(DATASET begins)

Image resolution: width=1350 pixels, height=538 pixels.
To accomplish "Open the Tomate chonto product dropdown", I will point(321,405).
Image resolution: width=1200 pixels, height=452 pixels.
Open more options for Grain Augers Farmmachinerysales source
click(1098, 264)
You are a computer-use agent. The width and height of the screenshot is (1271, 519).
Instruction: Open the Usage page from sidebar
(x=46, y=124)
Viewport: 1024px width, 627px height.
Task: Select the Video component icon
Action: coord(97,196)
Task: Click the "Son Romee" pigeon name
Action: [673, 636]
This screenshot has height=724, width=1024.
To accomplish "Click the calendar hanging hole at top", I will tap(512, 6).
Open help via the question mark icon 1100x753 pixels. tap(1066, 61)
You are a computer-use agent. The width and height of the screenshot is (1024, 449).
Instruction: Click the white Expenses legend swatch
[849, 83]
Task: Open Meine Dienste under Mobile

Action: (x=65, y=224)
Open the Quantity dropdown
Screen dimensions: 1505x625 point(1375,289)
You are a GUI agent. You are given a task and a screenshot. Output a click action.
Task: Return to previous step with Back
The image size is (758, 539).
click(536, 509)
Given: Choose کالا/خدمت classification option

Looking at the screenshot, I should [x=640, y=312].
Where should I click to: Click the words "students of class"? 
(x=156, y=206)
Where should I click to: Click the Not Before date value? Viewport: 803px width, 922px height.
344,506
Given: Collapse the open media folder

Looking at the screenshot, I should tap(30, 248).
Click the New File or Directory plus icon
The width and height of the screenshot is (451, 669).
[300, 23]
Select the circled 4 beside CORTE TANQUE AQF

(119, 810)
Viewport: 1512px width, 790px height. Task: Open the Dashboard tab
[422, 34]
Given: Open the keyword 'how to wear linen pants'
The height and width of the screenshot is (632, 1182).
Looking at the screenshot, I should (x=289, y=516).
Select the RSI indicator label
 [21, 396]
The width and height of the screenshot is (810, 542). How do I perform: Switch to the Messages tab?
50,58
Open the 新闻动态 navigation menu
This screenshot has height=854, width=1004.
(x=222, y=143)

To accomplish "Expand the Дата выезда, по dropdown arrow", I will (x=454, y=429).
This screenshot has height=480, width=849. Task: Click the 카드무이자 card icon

(DATASET ends)

▶ [TASK INSTRUCTIONS]: Please copy, word for word, every line from the first line of the records through the line containing "Open help via", with both of those lines included and nothing else.

▶ [YOUR SOLUTION]:
Image resolution: width=1350 pixels, height=538 pixels.
To accomplish "Open the Tomate chonto product dropdown", I will point(321,405).
Image resolution: width=1200 pixels, height=452 pixels.
Open more options for Grain Augers Farmmachinerysales source
click(1098, 264)
You are a computer-use agent. The width and height of the screenshot is (1271, 519).
Instruction: Open the Usage page from sidebar
(x=46, y=124)
Viewport: 1024px width, 627px height.
Task: Select the Video component icon
Action: coord(97,196)
Task: Click the "Son Romee" pigeon name
Action: [673, 636]
This screenshot has height=724, width=1024.
To accomplish "Click the calendar hanging hole at top", I will tap(512, 6).
Open help via the question mark icon 1100x753 pixels. tap(1066, 61)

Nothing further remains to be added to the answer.